Selected extract
Canada, 1986.

The gifted blues-rock guitarist Walter Trout, who has been abusing drugs for years, hits a vivid new low. At 5am, drunk and impatiently awaiting a delivery of cocaine, he answers a knock on his hotel door. The coke has finally arrived. He and the fellow musician who has brought it set about cooking it to make freebase - "a higher form of crack", as he explains.

They have a glass pipe, a blowtorch and ammonia, but nothing to filter it with. Trout rummages through his suitcase and emerges with "the cleanest dirty pair of underpants I could find". The freebase is consumed, but they end up cutting little squares out of the jockey shorts, fighting over what may or may not be scraps of cocaine residue.

Several hours later, still awake, Trout answers the phone: it's his then employer, blues legend John Mayall, telling him it's time to head for the airport. Trout looks in the mirror and shudders to think about what he has just done. "That really made me start thinking about what I was doing to myself," he tells his biographer, Henry Yates. "Like, 'What has f****** happened to me?'"

Data for analysis

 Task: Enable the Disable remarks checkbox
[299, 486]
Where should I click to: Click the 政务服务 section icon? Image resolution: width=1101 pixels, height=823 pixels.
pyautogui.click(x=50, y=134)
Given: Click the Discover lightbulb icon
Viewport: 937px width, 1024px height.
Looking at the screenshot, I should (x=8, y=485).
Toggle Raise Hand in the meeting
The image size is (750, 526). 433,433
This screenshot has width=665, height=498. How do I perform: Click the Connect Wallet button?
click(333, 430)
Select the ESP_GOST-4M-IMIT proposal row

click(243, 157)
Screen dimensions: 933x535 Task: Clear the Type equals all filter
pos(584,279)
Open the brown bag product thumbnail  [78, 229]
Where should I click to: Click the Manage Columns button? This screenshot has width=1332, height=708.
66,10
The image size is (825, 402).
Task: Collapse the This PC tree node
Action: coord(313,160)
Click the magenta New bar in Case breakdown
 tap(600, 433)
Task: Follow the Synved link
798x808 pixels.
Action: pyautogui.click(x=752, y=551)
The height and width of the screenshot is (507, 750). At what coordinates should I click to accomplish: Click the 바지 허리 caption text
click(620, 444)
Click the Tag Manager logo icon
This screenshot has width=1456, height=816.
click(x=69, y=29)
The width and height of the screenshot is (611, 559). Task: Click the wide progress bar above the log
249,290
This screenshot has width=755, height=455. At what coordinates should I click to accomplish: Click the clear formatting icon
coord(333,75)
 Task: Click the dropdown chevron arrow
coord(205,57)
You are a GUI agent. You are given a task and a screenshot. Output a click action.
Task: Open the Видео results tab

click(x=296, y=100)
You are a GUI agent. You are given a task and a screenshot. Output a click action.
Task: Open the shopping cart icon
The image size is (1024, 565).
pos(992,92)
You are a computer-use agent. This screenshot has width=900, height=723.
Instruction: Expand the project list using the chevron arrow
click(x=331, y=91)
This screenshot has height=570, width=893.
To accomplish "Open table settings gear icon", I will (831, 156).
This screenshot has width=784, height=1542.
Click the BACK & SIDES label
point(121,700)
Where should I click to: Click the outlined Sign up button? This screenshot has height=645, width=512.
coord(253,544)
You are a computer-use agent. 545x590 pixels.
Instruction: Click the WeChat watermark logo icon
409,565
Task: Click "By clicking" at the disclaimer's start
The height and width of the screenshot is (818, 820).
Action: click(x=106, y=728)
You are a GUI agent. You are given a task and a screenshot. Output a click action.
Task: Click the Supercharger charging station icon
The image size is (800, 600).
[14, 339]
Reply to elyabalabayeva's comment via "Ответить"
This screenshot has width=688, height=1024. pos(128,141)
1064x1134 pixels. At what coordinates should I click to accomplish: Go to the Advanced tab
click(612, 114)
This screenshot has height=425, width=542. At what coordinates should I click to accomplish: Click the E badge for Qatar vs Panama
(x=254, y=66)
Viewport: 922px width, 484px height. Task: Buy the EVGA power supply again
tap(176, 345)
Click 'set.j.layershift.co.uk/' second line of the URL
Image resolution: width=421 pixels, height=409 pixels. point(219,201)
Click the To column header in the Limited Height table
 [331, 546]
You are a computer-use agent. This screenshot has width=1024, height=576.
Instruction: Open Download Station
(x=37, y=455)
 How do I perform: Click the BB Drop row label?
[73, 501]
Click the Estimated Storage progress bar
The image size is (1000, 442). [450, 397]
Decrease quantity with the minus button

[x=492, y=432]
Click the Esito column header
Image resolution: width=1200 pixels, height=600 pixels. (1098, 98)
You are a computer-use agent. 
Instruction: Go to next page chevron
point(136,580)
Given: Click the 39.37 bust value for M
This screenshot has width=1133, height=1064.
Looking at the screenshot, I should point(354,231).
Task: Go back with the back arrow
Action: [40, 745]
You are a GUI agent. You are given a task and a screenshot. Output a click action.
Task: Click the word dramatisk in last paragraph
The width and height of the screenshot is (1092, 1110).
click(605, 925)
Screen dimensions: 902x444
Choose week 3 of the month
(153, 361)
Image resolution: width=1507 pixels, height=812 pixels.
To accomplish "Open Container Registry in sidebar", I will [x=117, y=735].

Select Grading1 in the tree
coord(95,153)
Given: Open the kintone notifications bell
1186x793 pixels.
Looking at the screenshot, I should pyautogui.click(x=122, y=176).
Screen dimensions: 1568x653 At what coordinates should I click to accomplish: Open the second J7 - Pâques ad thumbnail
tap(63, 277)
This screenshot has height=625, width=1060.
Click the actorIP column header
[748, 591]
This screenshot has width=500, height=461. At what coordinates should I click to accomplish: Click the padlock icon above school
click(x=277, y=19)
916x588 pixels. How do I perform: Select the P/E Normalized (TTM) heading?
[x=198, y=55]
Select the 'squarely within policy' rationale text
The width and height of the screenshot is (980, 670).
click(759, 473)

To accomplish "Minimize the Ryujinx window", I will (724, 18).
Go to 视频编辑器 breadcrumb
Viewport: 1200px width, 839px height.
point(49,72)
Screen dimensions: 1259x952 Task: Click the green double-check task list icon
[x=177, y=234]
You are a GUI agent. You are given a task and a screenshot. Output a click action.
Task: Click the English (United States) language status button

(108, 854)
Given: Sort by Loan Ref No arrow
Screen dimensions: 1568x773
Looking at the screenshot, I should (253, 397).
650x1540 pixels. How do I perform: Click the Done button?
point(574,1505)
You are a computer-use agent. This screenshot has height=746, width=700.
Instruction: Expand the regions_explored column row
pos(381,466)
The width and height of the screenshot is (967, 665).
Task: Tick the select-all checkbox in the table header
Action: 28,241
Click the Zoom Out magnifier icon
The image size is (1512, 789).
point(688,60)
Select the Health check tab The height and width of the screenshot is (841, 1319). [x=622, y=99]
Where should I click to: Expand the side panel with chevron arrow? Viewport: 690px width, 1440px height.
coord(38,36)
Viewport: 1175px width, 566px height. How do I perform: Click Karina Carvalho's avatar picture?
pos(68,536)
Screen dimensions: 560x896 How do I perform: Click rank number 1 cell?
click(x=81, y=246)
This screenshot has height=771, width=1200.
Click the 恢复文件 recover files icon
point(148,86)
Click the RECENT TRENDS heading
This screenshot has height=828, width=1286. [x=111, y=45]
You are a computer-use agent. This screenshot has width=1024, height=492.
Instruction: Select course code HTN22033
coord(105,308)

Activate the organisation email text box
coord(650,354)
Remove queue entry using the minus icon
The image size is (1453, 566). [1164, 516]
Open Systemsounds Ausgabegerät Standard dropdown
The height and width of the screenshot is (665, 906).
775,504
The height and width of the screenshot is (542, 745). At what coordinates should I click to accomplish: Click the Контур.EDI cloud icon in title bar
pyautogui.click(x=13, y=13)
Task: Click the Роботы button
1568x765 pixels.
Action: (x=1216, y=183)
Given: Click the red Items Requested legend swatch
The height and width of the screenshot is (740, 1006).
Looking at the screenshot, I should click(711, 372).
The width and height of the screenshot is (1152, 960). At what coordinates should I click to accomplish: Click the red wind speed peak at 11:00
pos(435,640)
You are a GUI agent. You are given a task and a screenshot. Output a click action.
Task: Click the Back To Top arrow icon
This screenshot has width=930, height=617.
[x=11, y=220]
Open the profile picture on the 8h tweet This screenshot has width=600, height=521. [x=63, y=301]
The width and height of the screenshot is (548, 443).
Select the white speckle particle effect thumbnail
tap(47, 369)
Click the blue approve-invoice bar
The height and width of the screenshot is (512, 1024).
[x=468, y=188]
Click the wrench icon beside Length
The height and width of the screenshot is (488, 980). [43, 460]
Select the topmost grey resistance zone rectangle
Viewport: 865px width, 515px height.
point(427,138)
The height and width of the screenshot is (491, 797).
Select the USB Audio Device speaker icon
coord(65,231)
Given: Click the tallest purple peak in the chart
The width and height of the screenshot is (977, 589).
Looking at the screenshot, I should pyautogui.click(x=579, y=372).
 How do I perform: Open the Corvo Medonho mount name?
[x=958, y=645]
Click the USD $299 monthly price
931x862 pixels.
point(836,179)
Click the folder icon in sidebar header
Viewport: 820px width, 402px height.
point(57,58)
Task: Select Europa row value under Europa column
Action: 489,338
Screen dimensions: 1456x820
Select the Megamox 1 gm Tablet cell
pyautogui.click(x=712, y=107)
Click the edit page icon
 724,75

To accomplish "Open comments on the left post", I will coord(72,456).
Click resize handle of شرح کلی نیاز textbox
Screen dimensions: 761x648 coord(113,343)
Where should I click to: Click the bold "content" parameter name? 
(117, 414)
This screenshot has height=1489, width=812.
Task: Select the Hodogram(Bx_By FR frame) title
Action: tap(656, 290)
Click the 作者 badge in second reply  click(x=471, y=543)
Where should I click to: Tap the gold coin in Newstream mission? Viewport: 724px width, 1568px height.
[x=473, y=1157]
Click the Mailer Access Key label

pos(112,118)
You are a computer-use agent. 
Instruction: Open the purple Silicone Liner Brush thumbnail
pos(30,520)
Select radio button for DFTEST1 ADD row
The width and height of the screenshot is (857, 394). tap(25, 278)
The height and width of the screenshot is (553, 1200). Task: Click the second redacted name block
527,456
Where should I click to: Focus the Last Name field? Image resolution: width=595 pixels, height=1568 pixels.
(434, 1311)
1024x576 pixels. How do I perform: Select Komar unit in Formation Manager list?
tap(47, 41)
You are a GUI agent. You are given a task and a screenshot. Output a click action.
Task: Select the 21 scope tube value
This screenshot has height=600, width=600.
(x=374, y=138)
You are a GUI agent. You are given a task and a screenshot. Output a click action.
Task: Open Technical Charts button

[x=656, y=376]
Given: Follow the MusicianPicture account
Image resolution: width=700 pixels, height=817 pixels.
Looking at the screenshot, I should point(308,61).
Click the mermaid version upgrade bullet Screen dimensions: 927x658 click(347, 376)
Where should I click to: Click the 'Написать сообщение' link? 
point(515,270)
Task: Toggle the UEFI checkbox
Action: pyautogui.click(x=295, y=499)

Problem statement
Return, word for word, the section of the Walter Trout passage starting at "Canada, 1986." and ending at "as he explains.". The listing is separate material, unrelated to the Walter Trout passage.

Exercise output
Canada, 1986.

The gifted blues-rock guitarist Walter Trout, who has been abusing drugs for years, hits a vivid new low. At 5am, drunk and impatiently awaiting a delivery of cocaine, he answers a knock on his hotel door. The coke has finally arrived. He and the fellow musician who has brought it set about cooking it to make freebase - "a higher form of crack", as he explains.